Instructions: Choose ONE of the following prompts below and write an essay of at least FIVE and no more than TEN double-spaced pages (in font size Times New Roman 12). You are encouraged but you are not required to cite the readings as this is not a formal research paper. You should create a map to accompany your final essay. The map should have at least TEN locations mentioned in your essay and accurately marked on the map, which you can create via google earth or google maps or other programs.
IMPORTANT: Your final essay should have a unifying THESIS/ARGUMENT that frames it. I do not want to be led aimlessly into a hodge-podge of details. I want to know why the details you present support the argument you are making. Please write in the specific and not in the general. Please write in short paragraphs. Each paragraph should only be making one point in relation to your thesis and supported by a few examples taken from your readings and/or my lectures. I do not want to see one entire paragraph filling up one page. Please avoid writing long sentences with convoluted grammatical constructions. The simpler the words and the sentences used, the less likely you are to make mistakes.

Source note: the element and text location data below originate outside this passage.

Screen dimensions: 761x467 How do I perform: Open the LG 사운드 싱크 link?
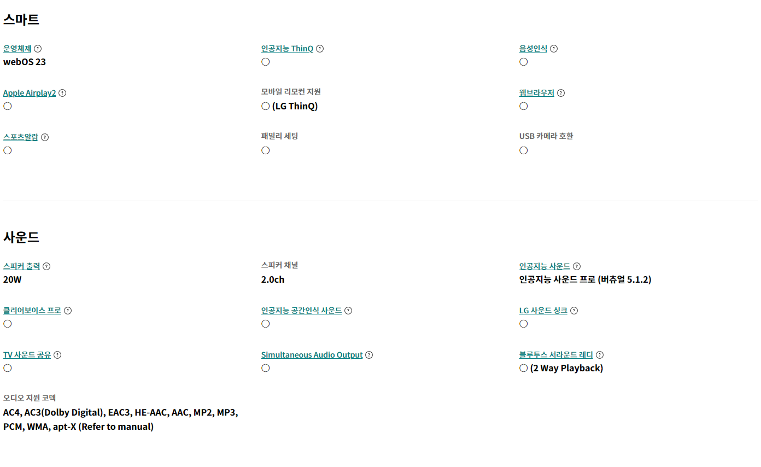point(543,311)
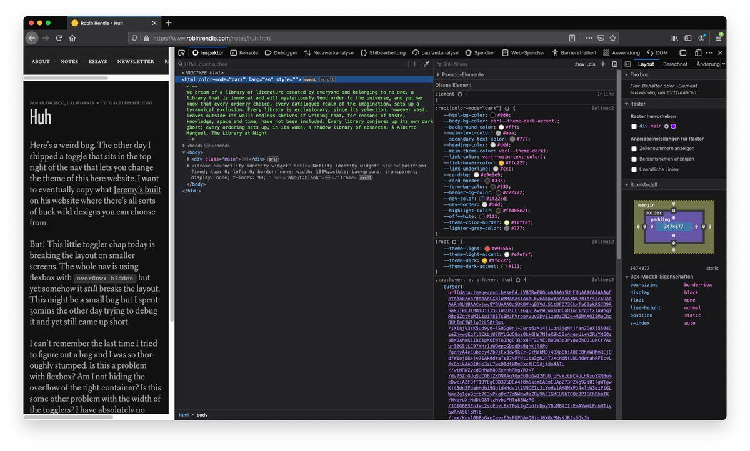Screen dimensions: 750x451
Task: Open the Berechnet tab
Action: coord(675,64)
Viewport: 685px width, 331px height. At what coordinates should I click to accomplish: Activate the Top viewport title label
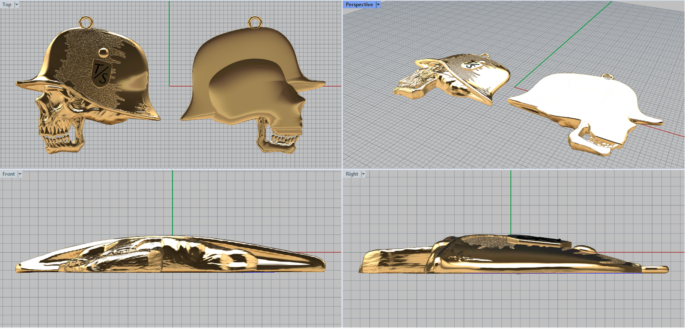pyautogui.click(x=7, y=4)
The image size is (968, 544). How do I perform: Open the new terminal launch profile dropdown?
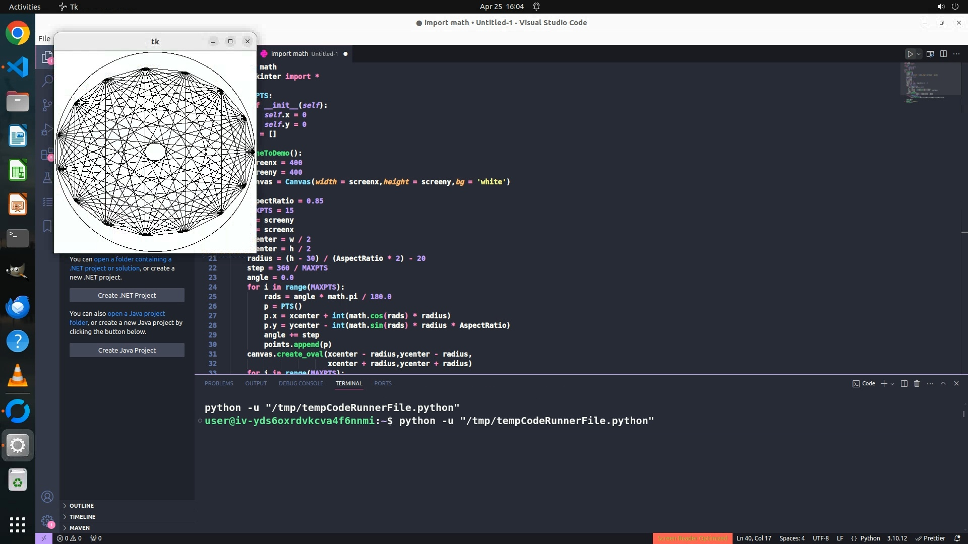pyautogui.click(x=892, y=383)
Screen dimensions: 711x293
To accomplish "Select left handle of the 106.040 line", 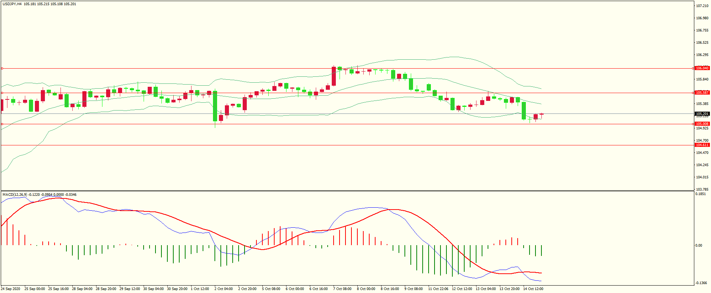I will click(x=2, y=68).
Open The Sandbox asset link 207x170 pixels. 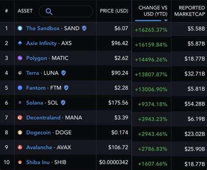[x=43, y=28]
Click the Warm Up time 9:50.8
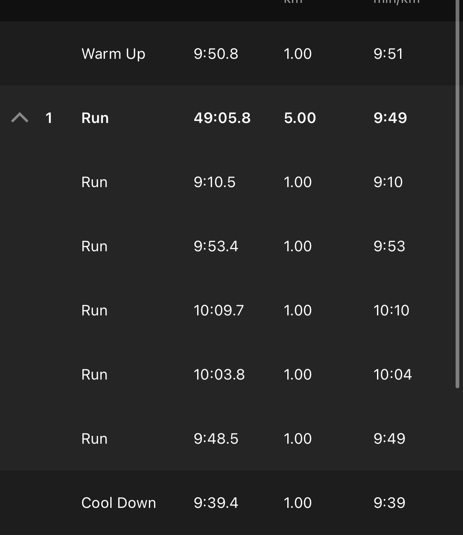 (x=216, y=54)
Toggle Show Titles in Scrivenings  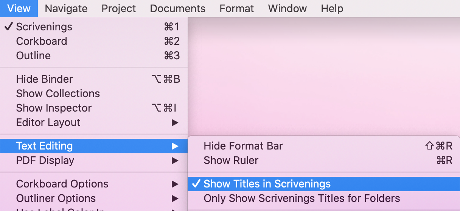[x=324, y=184]
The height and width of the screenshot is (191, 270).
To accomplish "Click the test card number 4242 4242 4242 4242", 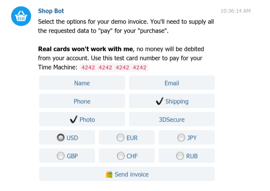I will (114, 68).
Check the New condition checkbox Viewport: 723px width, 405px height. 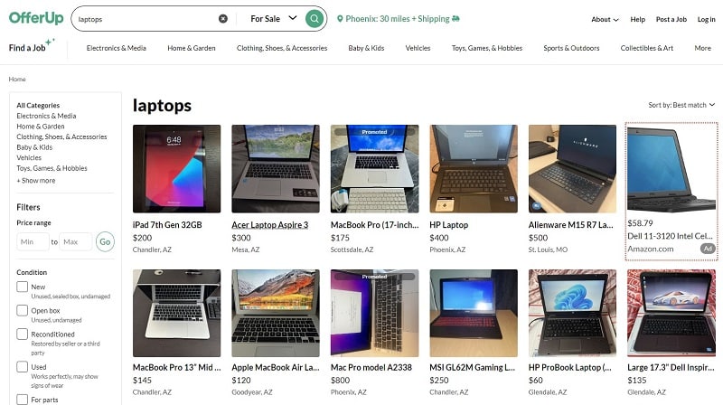(x=22, y=287)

Submission: Your final essay and map is due by MIDNIGHT of ***, *** **, ****through Moodle.
Essay Prompts:
- How would you write an environmental history of China? Note that environmental includes but does not just mean climate.
- How would you write a global history of China?

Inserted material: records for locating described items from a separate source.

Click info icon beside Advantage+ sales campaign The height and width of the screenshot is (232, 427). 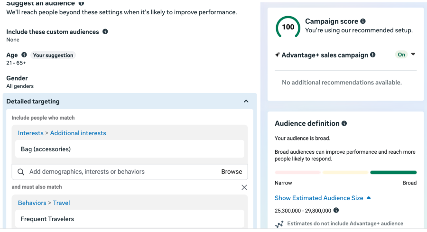pos(373,55)
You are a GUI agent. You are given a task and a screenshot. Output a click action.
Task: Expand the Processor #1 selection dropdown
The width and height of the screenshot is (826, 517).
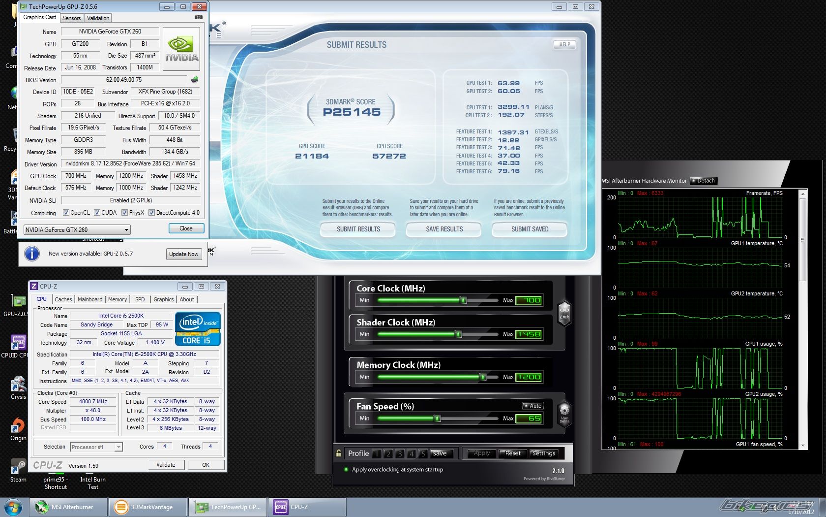(x=118, y=447)
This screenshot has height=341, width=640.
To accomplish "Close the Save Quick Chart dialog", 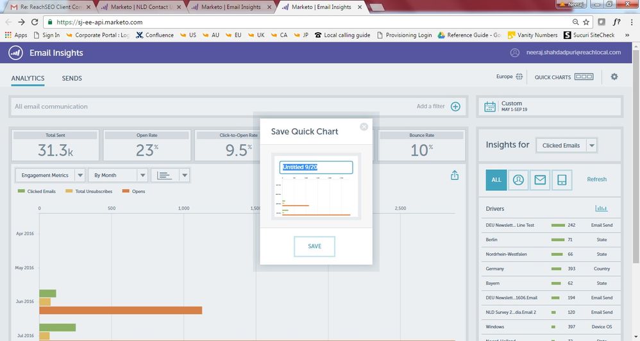I will [x=364, y=127].
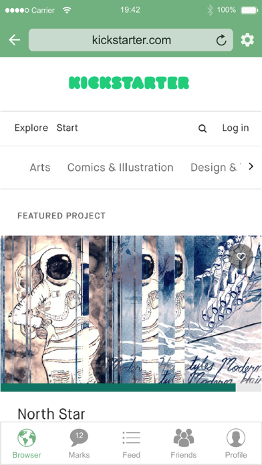The height and width of the screenshot is (465, 262).
Task: Open the Profile avatar tab
Action: tap(236, 444)

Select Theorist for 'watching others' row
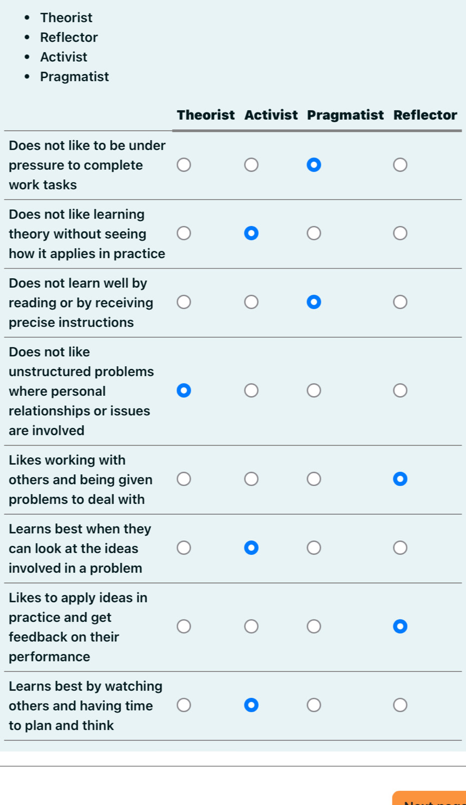click(184, 705)
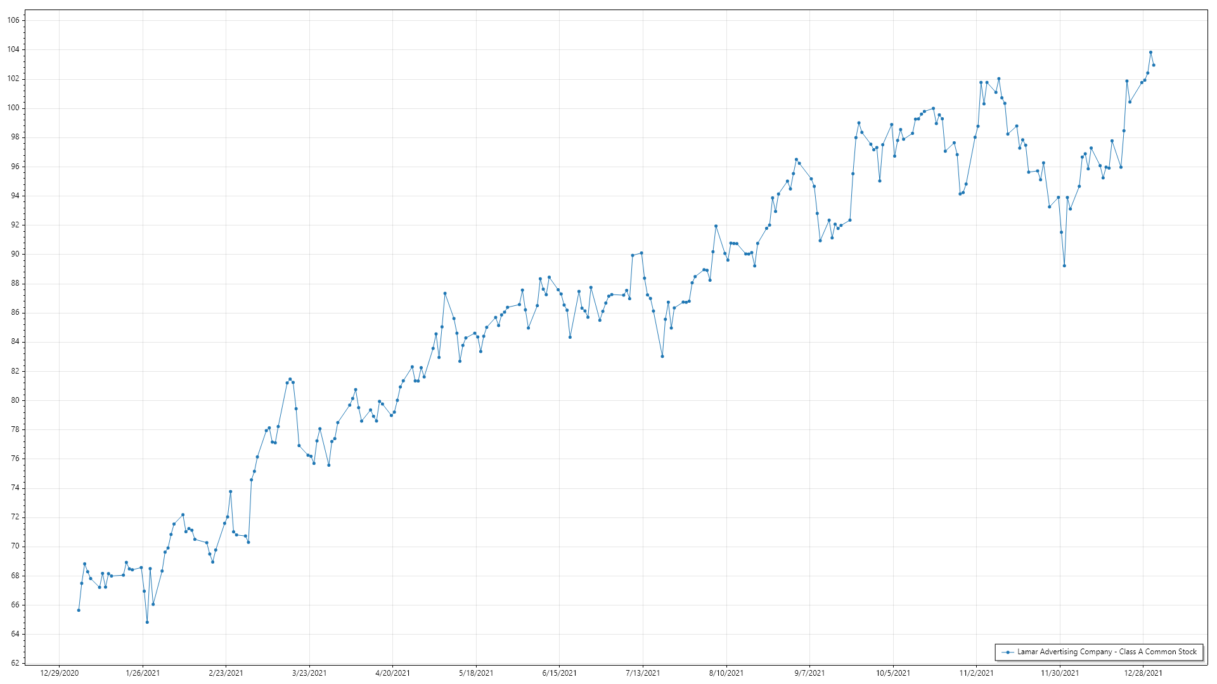
Task: Click the 106 label on the y-axis
Action: (x=13, y=20)
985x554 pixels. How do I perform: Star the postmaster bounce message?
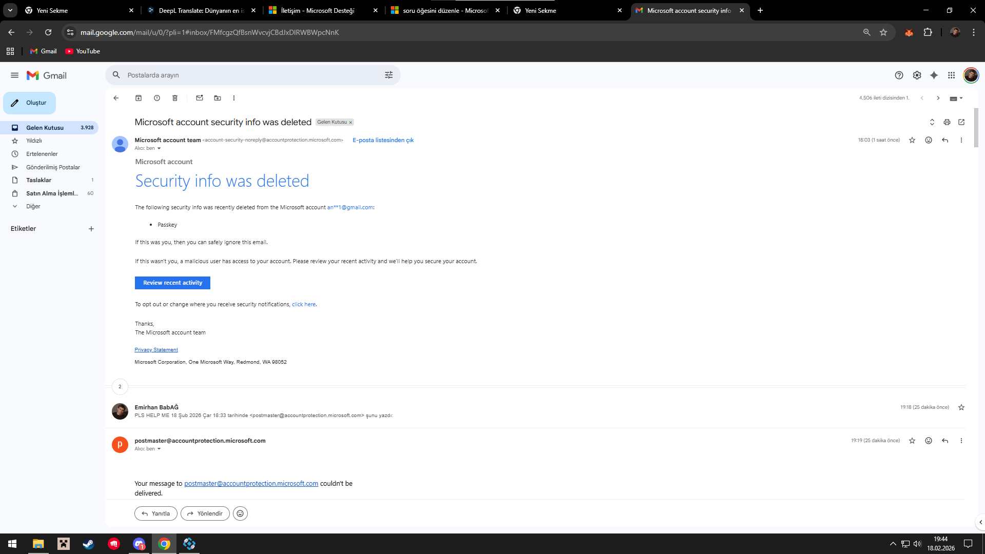[912, 441]
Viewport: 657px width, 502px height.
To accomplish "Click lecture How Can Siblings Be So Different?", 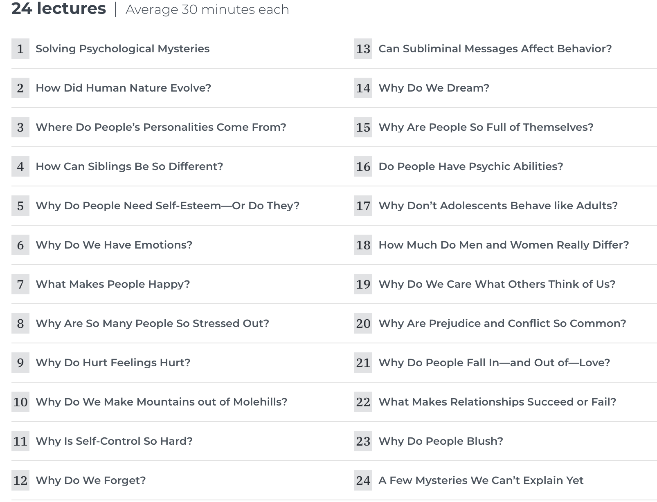I will [129, 166].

- How would you write a history of China that conveyed the different meanings of what it meant to be Chinese?
- There is a lot of emphasis on unity in Chinese history but how would you write a history of China that emphasized its periods of disunity?

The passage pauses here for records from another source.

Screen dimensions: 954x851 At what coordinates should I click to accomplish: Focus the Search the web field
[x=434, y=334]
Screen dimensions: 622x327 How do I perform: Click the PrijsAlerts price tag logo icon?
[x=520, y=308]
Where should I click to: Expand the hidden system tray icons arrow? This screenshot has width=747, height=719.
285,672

- How would you write a history of China that emphasized the importance of the foreign, particularly its relations with the nomadic peoples of Inner Asia and the maritime corridors of the South China Sea?
- How would you write a woman’s history of China?
- How would you write an intellectual history of China that showed how Confucian, Daoist, Legalist, and Buddhist ideas were developed and adapted over time?
- Wild Card (take-at-your-own-risk question): Based on what you have learned in this semester’s readings and lectures, propose another way you think we could write Chinese history that is not captured in the first seven prompts and tell me why I should have thought of it?
Regardless of the prompt you choose it is important that by the end of the essay you are able to convey to me why it is important to know the kind of history you have chosen to tell. These prompts alert you to how there are many ways of viewing and writing history.